Reading passage »
· · ·

Soybean survey shows consumers trust farmers first

Almost 80 percent of respondents trust the producers who grew the food

By Diego Flammini
Staff Writer
Farms.com

Farmers are among the most trusted people when it comes to food production, survey results show.

More tha1,500 Americans took a United Soybean Board (USB) online survey in December, which brought back the following results from the respondents:

  • 78 percent trust the farmers who grew the food,
  • 67 percent trust the rancher who raised the animal,
  • 65 percent trust the FDA, USDA and other government agencies
  • 48 percent trust local food companies who package and produce food
  • 42 percent trust grocery stores and restaurants

"It revealed a strong trust of farmers' ability to nourish the world," Mace Thornton, vice president of communications and marketing strategy with the USB, told Farms.com.

While some consumers have shown their support for producers, others question how and why farmers operate the way they do.

The USB and other organizations have to navigate those relationships to ensure consumers who are curious about food production can access accurate information, Thornton said.

"Past surveys have shown that people love farmers, but they aren't always necessarily supportive of the agriculture industry," he said. "We have to bring the concerns and interests of the consumer down to the farm level and make a connection with an individual farmer they can relate to and who can talk about why they do what they do. You can't just tell people something, you have to show them that your actions back up your words."

· · ·

Exercise data »

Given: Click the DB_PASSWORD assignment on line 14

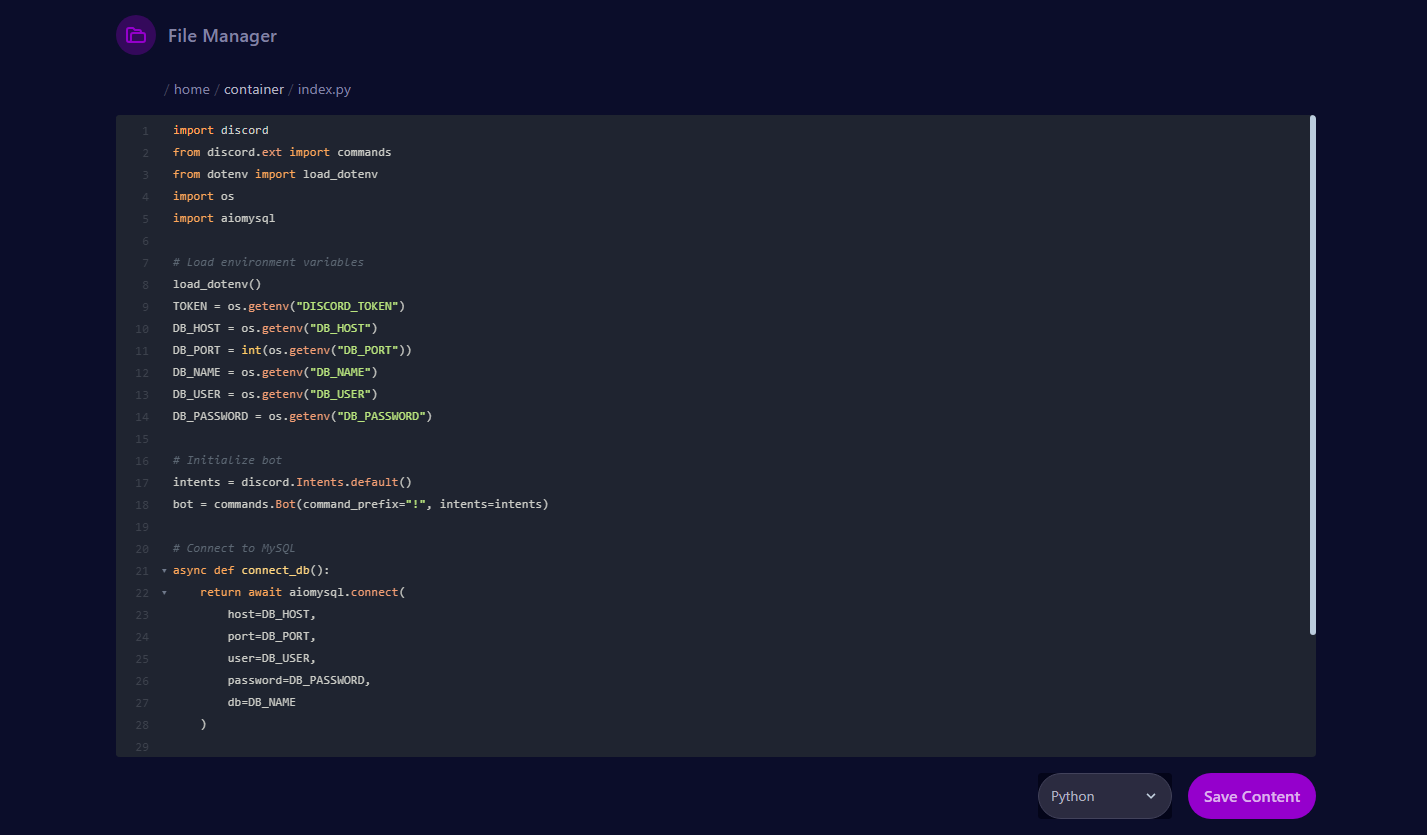Looking at the screenshot, I should pos(302,415).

· · ·

Questions to answer »
1. Using the soybean survey article, explain why Thornton says the USB must bring consumer concerns down to the farm level and connect people with an individual farmer.
2. Reproduce the soybean survey article from "Soybean survey shows" up to and including "survey results show.".
3. Take the soybean survey article further, picking up after its final sentence.
The listing has nothing to do with the soybean survey article.

Answers to the tasks »
1. Past surveys showed that people love farmers but aren't always supportive of the agriculture industry. A farmer consumers can relate to can explain why farmers do what they do. Telling people something isn't enough; they have to be shown that actions back up words.

2.
Soybean survey shows consumers trust farmers first

Almost 80 percent of respondents trust the producers who grew the food

By Diego Flammini
Staff Writer
Farms.com

Farmers are among the most trusted people when it comes to food production, survey results show.

3.
The survey will also help the USB communicate with consumers about how the soybean industry fits within other ag and food sectors.

About 80 percent of U.S. soybean production goes to soybean meal while the other 20 percent is destined for soybean oil. But both volumes contribute to U.S. food production, Thornton said.

"Soybean provides a halo effect for livestock production because it's a sustainable feed source for animals," he said. "We have a very strong cooperative and collaborative relationship with our allies in the meat sector. For consumers who want meat, we do everything we can to make sure there's meat in the marketplace. And for those who want plant-based protein alternatives, we have to do our best to as competitive as possible against other forms of plant protein products."